◆ **Passage given**
◆ ◆ ◆ ◆ ◆ ◆ ◆

Here is world greatest concentration of high peaks and
glaciers, with a beauty, isolation and sheer immensity like
nothing else on the planet. This wilderness of ice and rock
has drawn mountaineers and trekkers since its discovery by
European explores in the mid-19th century.
The star attraction is the Baltoro Glacier, with its huge rock
towers, giant peaks and the real mountain heavyweight, K2.
This is heaven for mountain lovers; a place you dream of
going. Yet there are other places equally sublime, and whether
you trek in the high Hindukush or the mighty Karakorum ice
mountains, you experience a wilderness of heart aching beauty
that encompasses the extremes of climate and terrain.
Mammoth highway of ice – the Biafo Hispar, Chogo Lungma, Trich
and Batura glaciers – offer the longest glacier traverses
outside the sub polar zones. Nanga Parbat, an 8000m colossus,
has three of the most easily reached base camps of any major
peak in the world.
Whenever you venture off the well-traveled trekking routs, you
embark on a journey through areas visited by only handfuls of
trekkers each year. There are valleys and glaciers virtually
unknown, awaiting the adventurous. Beyond Shimshal village
lays an area of thousands square kilometers, almost completely
unexplored. West of the Karumber River are mountains and
valleys that don’t even appear on maps.
Even on the well-trodden routes, you can walk for days and
never meet another trekker. Northern Pakistan is not the
victim of tourist floods and remains an undiscovered gem. You
can find plenty of day hikes and short treks where no glacier
travel is involved, all of them uncrowned and inviting.

◆ ◆ ◆ ◆ ◆ ◆ ◆

◆ **Written instruction A**
Output the passage on trekking in northern Pakistan verbatim, everything from "The star attraction" down to "climate and terrain.".
The passage on trekking in northern Pakistan and the records that follow it are unrelated and should be treated separately.

◆ ◆ ◆ ◆ ◆ ◆ ◆

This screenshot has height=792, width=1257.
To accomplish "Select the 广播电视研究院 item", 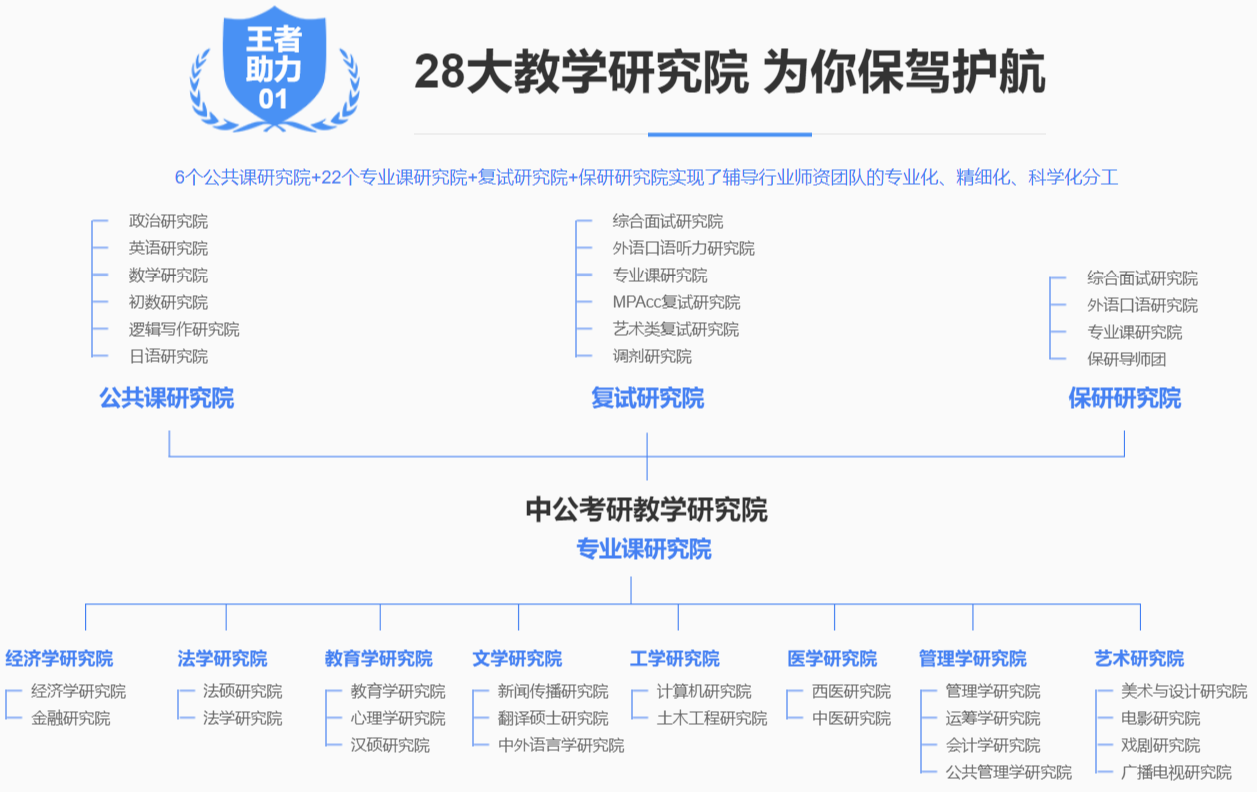I will pos(1177,772).
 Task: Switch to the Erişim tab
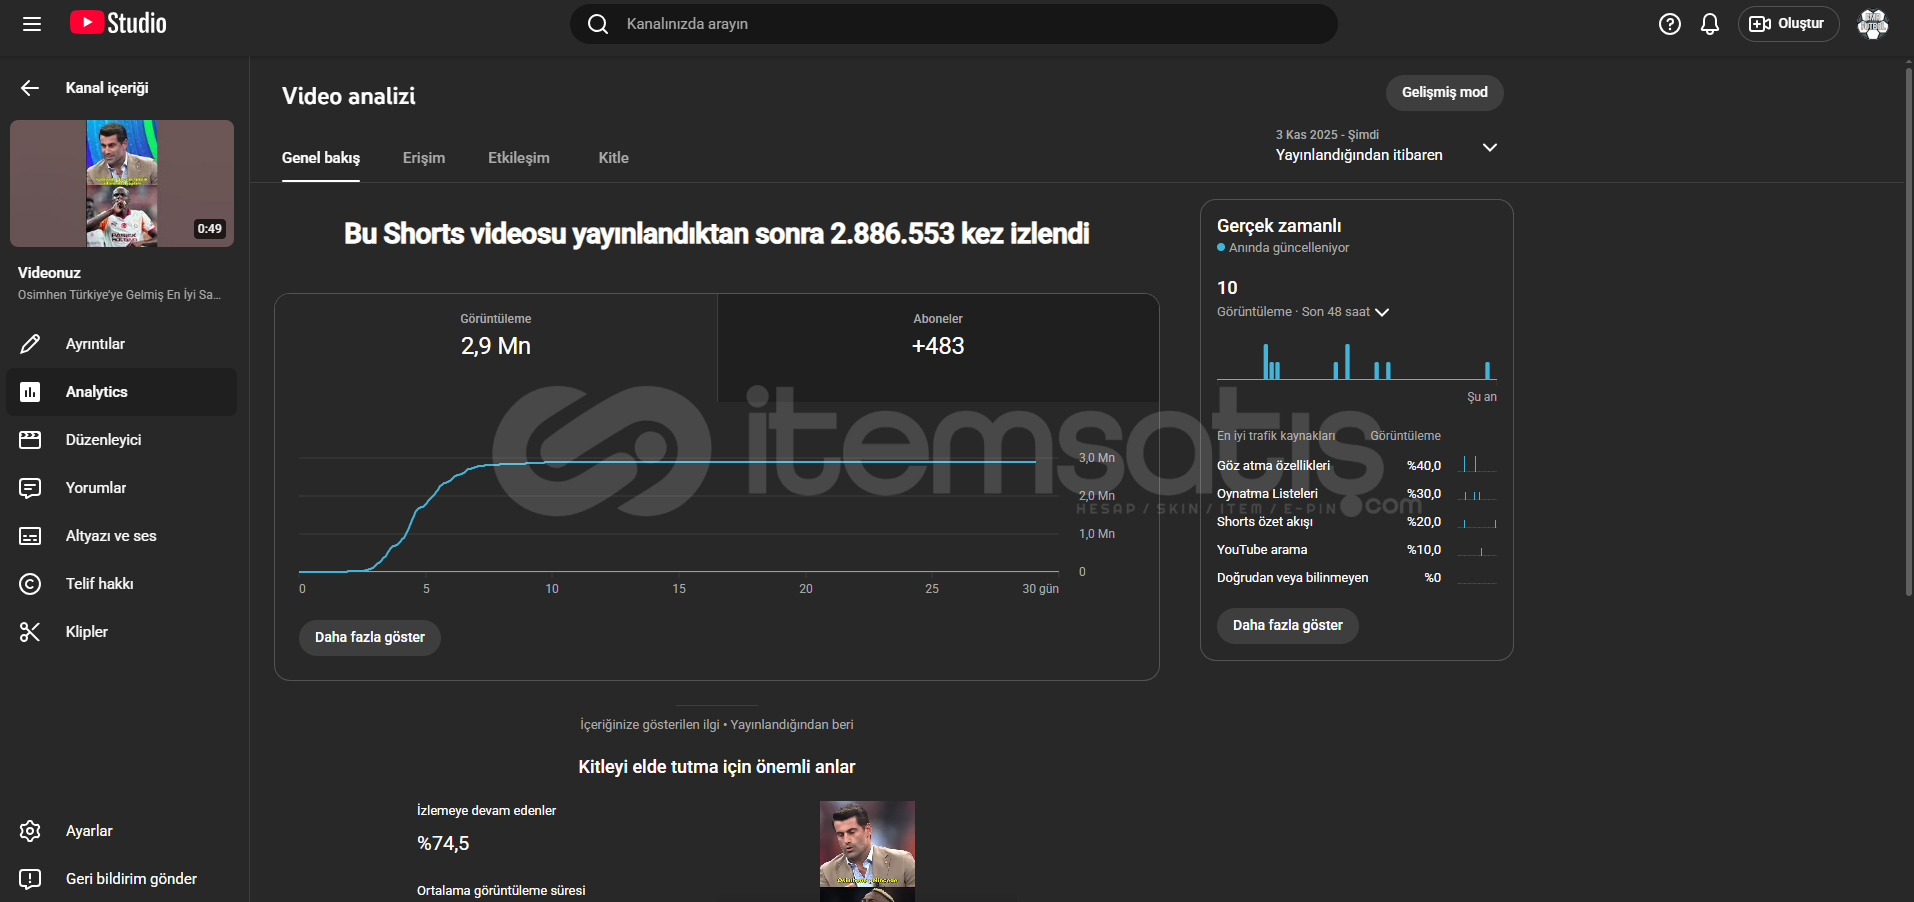click(424, 158)
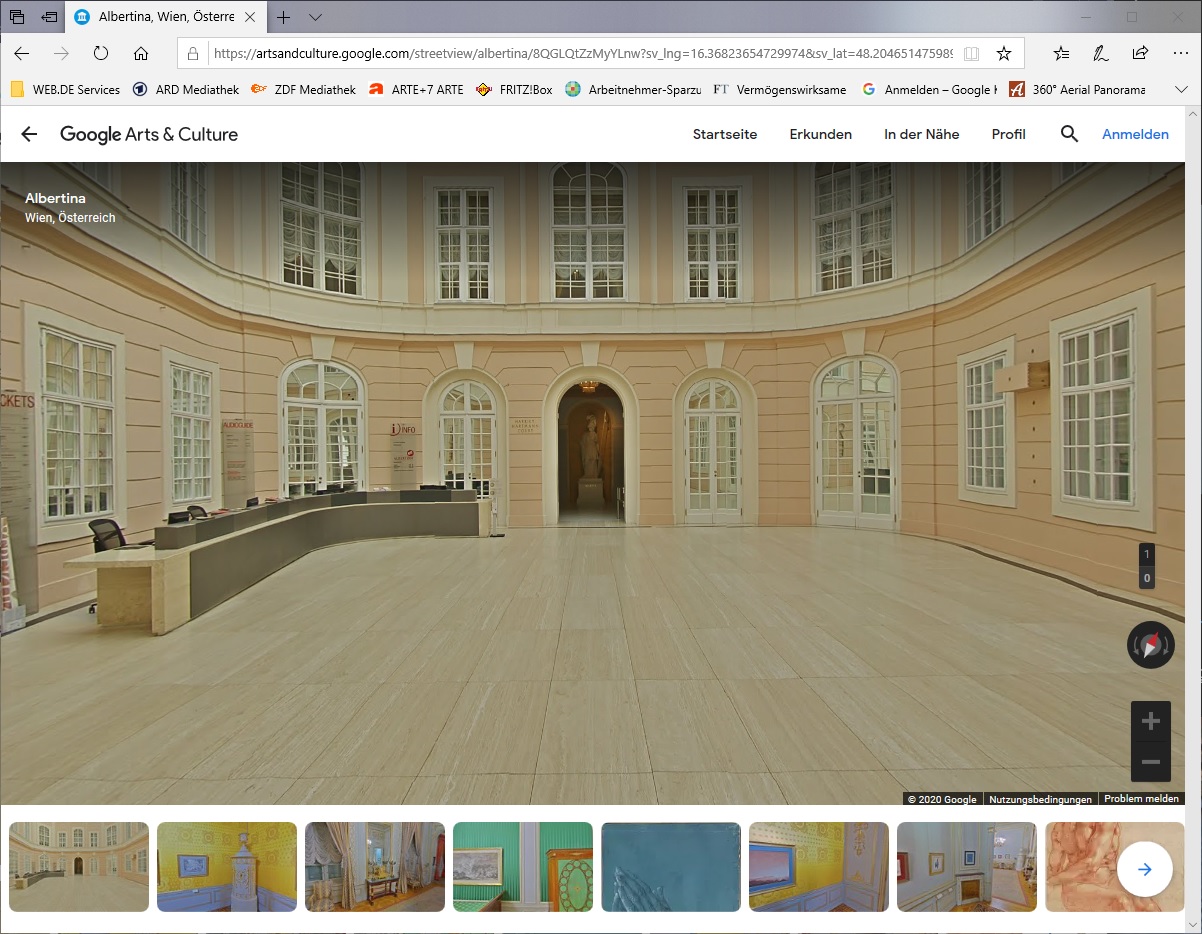Click the Problem melden link
The width and height of the screenshot is (1202, 934).
tap(1142, 799)
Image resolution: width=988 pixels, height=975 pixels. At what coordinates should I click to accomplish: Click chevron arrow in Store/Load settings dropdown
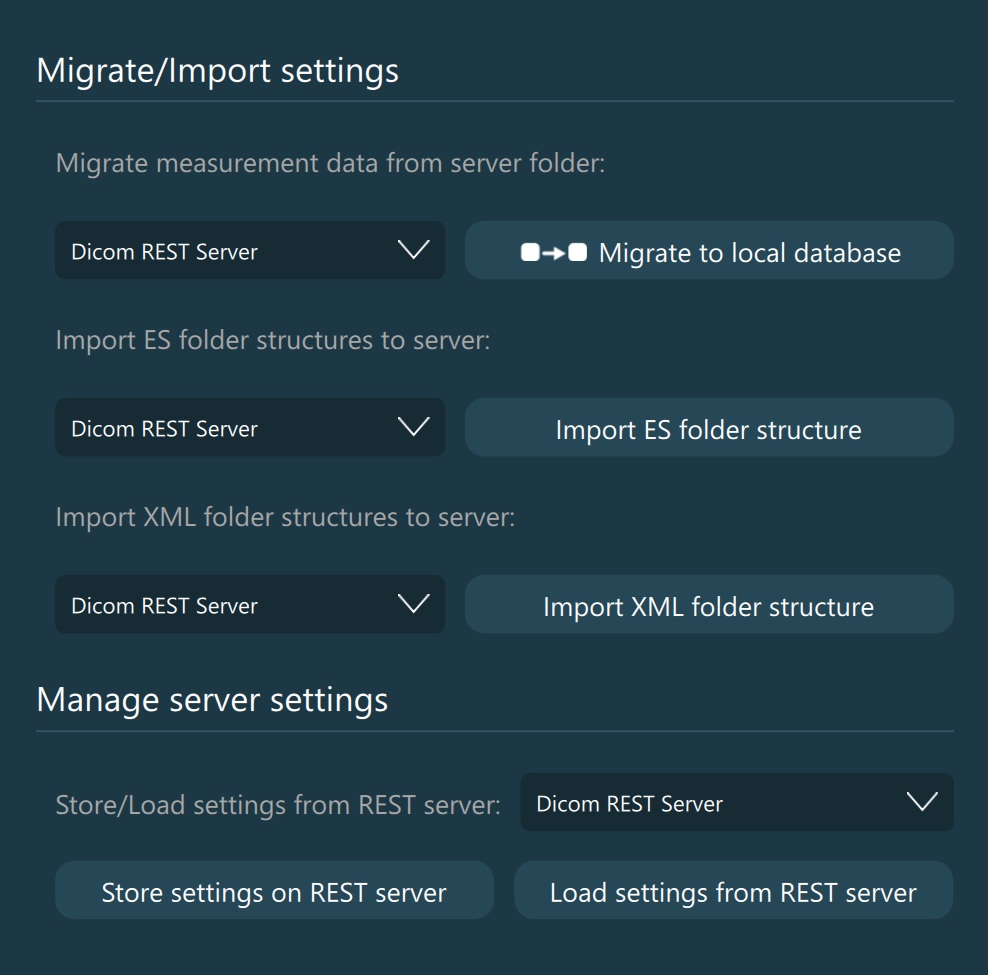[921, 802]
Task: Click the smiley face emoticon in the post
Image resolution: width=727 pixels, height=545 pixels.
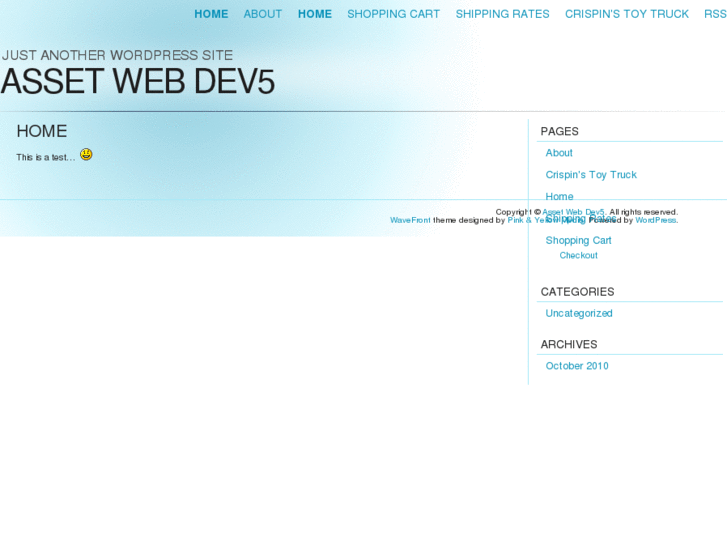Action: [86, 154]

◆ ◆ ◆ ◆ ◆ ◆ ◆

◆ **Written instruction B**
Extract each line of the records that contains the word "resolution".

◆ **Worked solution A**
The star attraction is the Baltoro Glacier, with its huge rock
towers, giant peaks and the real mountain heavyweight, K2.
This is heaven for mountain lovers; a place you dream of
going. Yet there are other places equally sublime, and whether
you trek in the high Hindukush or the mighty Karakorum ice
mountains, you experience a wilderness of heart aching beauty
that encompasses the extremes of climate and terrain.

◆ **Worked solution B**
Image resolution: width=988 pixels, height=975 pixels. At what coordinates should I click to accomplish: Click chevron arrow in Store/Load settings dropdown
Image resolution: width=727 pixels, height=545 pixels.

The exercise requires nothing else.